- Mourir à 30 ans
- Directed by: Romain Goupil
- Written by: Romain Goupil
- Produced by: Marin Karmitz
- Starring: Alain Bureau Romain Goupil Pierre Goupil Sophie Goupil Jacques Kébadian
- Cinematography: Pierre Goupil Jean-César Chiabaut Renan Pollès
- Edited by: Franssou Prenant
- Distributed by: MK2 Diffusion
- Release date: 1982;
- Running time: 95 minutes
- Country: France
- Language: French

= Half a Life (film) =

Half a Life (Mourir à 30 ans) is a 1982 film directed by Romain Goupil. The film won the Caméra d'Or and Award of the Youth (French film) at the Cannes Film Festival, along with the César Award for Best Debut.

== Plot ==
The film is a biographical black-and-white documentary about Michel Recanati, a militant leader during the May 1968 riots in Paris.

It tells the story of two friends through the left-wing groups in Paris between 1966 and 1978 when Michel goes missing and it is later discovered that he committed suicide. The film is both a personal tale and an in-depth look at the political scene in France during those years. It also documents the history of the CAL [Highschool Student Action Committee] and the LCR Revolutionary Communist League .

== Main protagonists ==

Much of the original footage filmed over 10 years before the 1982 movie documentary was also filmed by Goupil. His father Pierre worked in the cinema and Romain armed with a super 8 camera took some footage of the student riots and meetings from that time in Paris.

There is footage of speeches by Alain Krivine a leader of the Trotskyist movement in France and a member of the Revolutionary Communist League known by the acronym LCR Ligue Communiste Révolutionnaire.

Other key figures of the French Left are interviewed at various points in the documentary.
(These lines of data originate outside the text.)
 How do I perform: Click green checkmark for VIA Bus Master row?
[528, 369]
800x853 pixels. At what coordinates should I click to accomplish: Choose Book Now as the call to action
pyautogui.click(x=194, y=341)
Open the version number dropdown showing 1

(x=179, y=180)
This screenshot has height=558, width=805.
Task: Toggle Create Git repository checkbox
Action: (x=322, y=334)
They include Trotskyist journalist Maurice Najman, also Henri Weber when he was a leading member of the Trotskyist Revolutionary Communist Youth known in French as: (JCR) Jeunesse communiste révolutionnaire and also a member of Revolutionary Communist League (LCR).

==Reception==
Vincent Canby summed up his review for The New York Times, "There is a lot of Francois Truffaut's Antoine Doinel in the Romain Goupil we see in Half a Life, especially in Mr. Goupil's inability to commit himself to any one cause for very long without seeing the other side. His film is the work of a talented, extremely self-aware new director."